- Required work
Beneath this line are the data; copy exactly the part of them that opens with the line containing "The width and height of the screenshot is (180, 101)." and closes with the line containing "Given: Click the county center marker at 云城区", and only that part.

•••••

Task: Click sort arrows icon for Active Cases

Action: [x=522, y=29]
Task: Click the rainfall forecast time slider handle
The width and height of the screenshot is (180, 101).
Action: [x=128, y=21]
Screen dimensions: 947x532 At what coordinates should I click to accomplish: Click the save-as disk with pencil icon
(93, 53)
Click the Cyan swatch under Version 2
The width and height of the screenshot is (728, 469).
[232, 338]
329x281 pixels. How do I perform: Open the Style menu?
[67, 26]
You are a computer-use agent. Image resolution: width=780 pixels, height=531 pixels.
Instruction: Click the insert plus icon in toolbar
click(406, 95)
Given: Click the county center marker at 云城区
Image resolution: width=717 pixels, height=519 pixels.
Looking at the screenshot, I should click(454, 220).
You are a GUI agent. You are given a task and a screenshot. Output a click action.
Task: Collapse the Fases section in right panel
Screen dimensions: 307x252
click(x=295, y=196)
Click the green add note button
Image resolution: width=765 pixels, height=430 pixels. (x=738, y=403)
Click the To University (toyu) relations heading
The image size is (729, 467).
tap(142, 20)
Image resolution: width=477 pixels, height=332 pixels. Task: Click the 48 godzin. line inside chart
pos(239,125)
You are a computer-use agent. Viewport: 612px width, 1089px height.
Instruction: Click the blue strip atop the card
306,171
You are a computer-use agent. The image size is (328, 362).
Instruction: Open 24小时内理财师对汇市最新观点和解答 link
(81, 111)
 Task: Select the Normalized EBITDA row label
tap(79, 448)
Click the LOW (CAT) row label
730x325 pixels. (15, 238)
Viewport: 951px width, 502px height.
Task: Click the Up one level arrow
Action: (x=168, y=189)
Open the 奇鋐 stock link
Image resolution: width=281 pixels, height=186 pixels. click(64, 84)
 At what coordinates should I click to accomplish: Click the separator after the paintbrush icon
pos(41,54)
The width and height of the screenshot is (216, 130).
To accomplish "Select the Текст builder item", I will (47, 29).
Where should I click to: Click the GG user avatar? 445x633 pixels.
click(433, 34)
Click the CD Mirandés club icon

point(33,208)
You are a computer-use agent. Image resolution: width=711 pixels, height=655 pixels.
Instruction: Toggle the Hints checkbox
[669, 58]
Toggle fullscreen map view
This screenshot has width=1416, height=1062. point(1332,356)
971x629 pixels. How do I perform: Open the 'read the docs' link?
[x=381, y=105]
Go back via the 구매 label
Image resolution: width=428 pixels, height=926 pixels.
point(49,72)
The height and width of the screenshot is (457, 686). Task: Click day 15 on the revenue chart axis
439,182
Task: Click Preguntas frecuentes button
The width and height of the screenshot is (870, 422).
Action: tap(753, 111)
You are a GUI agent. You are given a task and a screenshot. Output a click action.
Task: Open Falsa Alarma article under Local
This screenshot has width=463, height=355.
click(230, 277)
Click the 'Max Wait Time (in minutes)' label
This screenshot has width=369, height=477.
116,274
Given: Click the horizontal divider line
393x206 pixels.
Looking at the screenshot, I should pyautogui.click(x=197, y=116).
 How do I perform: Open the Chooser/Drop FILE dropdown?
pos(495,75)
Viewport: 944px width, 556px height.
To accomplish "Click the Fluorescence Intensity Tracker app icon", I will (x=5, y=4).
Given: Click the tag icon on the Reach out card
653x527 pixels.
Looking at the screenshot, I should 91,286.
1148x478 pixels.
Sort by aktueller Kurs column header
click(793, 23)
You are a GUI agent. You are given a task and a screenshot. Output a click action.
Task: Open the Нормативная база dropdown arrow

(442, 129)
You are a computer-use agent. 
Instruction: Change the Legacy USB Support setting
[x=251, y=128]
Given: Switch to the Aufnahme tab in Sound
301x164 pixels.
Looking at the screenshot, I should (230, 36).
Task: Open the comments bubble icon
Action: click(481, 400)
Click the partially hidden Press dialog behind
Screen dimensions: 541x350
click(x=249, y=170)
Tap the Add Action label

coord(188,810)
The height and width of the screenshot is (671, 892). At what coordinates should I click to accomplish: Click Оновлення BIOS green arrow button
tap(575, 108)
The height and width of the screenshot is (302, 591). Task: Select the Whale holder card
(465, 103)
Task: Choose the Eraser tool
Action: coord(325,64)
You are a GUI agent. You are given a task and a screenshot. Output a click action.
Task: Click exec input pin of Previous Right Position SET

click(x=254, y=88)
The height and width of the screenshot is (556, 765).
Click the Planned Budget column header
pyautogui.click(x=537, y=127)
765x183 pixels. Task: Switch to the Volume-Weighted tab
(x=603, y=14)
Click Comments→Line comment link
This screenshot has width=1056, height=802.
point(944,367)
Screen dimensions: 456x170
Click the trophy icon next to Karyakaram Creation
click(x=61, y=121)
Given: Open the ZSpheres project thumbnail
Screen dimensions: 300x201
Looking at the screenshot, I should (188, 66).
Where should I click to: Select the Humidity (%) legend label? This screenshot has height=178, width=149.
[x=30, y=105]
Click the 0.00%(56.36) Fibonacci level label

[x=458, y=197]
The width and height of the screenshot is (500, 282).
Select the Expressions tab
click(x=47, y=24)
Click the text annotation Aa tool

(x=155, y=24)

•••••

- Result of this exercise
The width and height of the screenshot is (180, 101).
Action: [x=128, y=21]
Screen dimensions: 947x532 At what coordinates should I click to accomplish: Click the save-as disk with pencil icon
(93, 53)
Click the Cyan swatch under Version 2
The width and height of the screenshot is (728, 469).
[232, 338]
329x281 pixels. How do I perform: Open the Style menu?
[67, 26]
You are a computer-use agent. Image resolution: width=780 pixels, height=531 pixels.
Instruction: Click the insert plus icon in toolbar
click(406, 95)
Given: Click the county center marker at 云城区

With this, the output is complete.